(Beginning of Data provided)

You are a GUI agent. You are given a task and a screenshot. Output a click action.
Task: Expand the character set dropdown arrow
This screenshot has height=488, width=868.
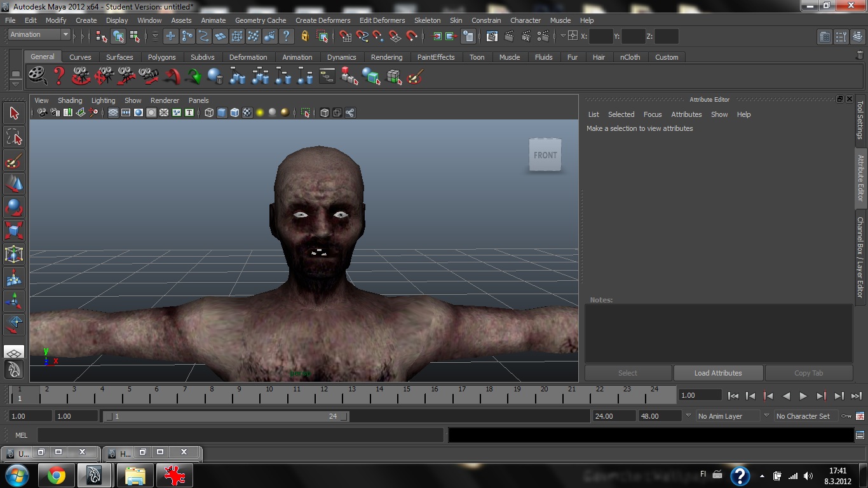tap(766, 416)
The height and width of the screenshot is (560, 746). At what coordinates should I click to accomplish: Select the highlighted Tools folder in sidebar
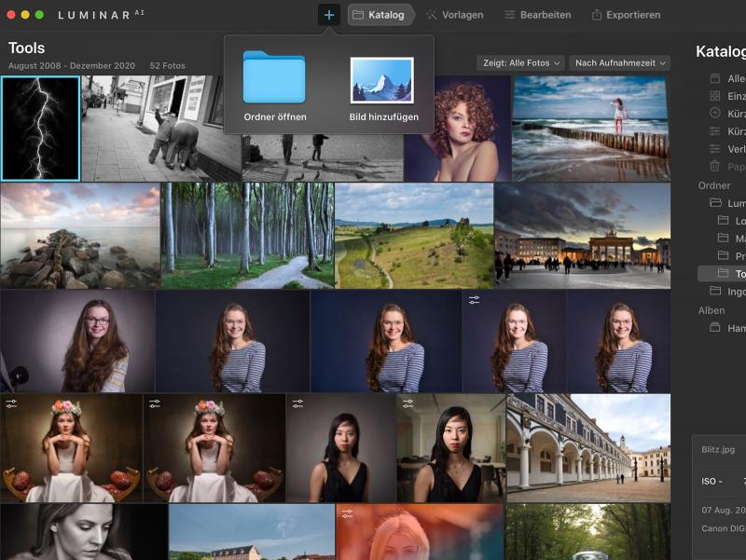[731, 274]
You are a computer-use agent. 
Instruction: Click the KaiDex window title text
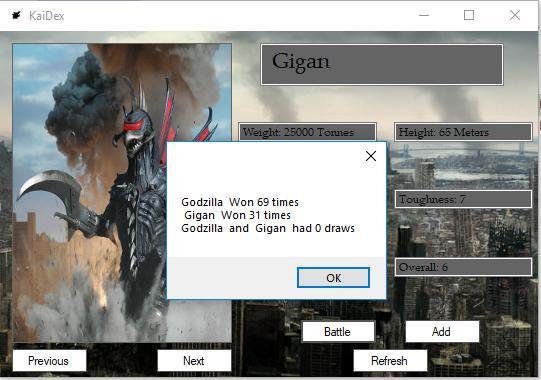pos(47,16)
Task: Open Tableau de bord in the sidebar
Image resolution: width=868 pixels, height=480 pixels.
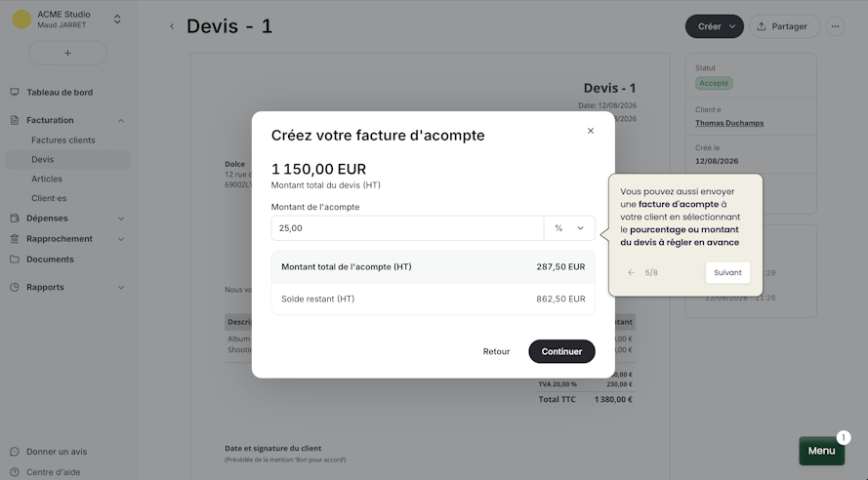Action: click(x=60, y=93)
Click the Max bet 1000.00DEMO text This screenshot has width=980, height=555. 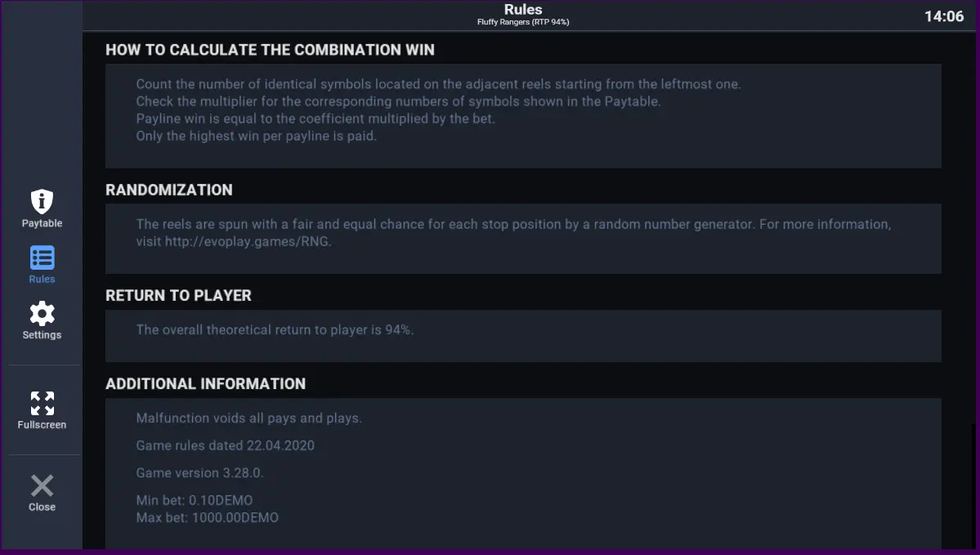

(End of Data provided)
(Beginning of Data provided)

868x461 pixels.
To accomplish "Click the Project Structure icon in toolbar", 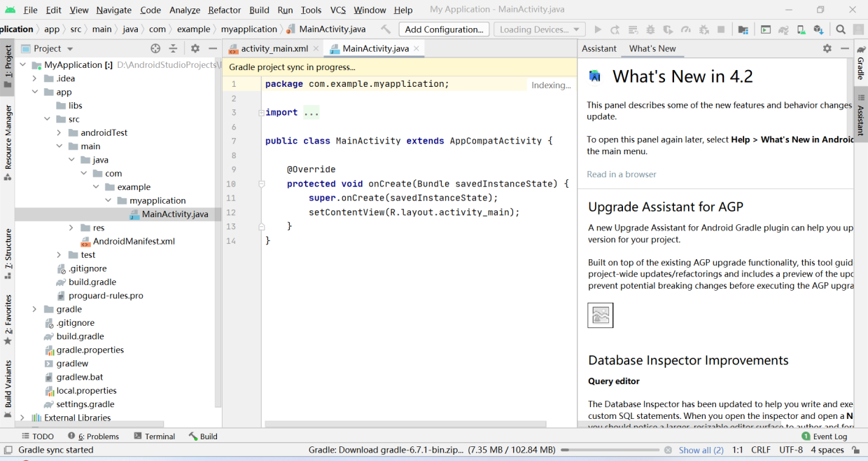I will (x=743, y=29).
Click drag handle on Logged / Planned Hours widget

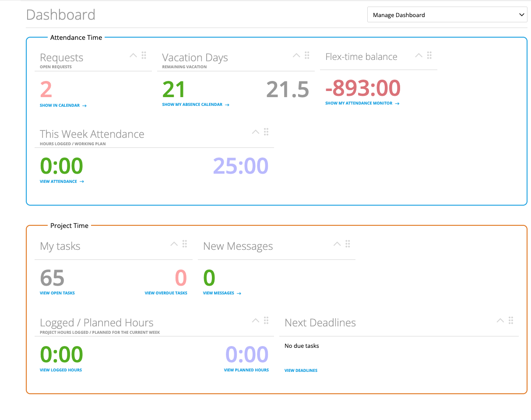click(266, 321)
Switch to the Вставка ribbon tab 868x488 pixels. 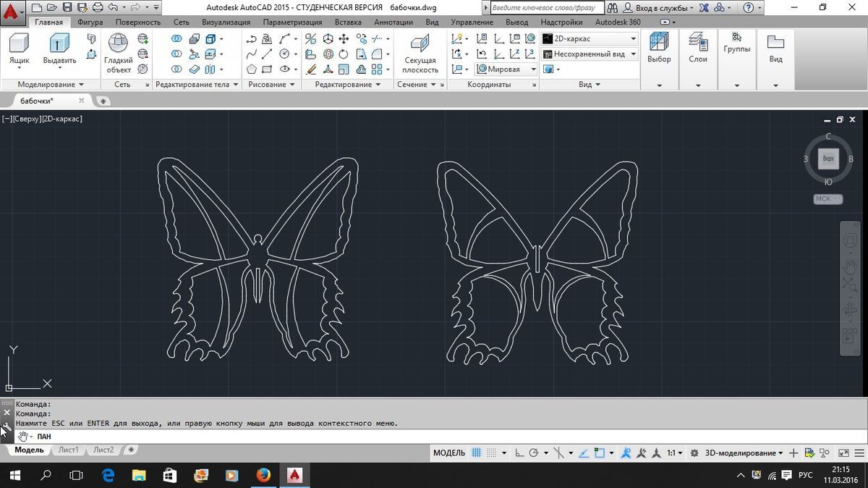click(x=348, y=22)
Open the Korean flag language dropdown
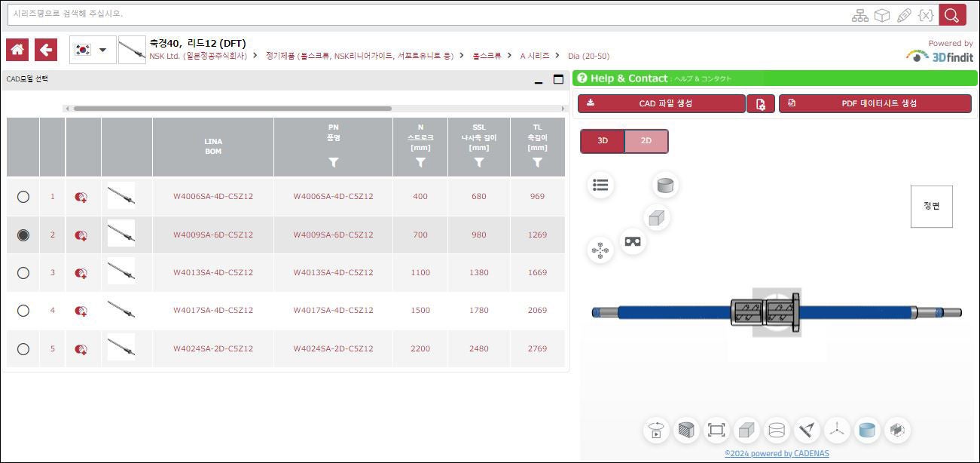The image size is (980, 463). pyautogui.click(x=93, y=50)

(End of Data provided)
(Beginning of Data provided)

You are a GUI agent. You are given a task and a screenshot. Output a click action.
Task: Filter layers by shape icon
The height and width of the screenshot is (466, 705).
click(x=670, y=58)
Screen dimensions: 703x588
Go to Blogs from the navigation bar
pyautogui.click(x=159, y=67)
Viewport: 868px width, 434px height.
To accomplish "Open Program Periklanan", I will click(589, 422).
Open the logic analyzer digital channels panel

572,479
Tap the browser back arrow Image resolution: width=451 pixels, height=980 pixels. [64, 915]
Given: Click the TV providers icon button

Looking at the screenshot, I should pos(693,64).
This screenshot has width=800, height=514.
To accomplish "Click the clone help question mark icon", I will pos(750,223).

(End of Data provided)

| Exercise instructions |
Pull out every line in the material above where "arrow" occurs.

| Solution to the exercise |
Task: Expand the character set dropdown arrow
Tap the browser back arrow Image resolution: width=451 pixels, height=980 pixels. [64, 915]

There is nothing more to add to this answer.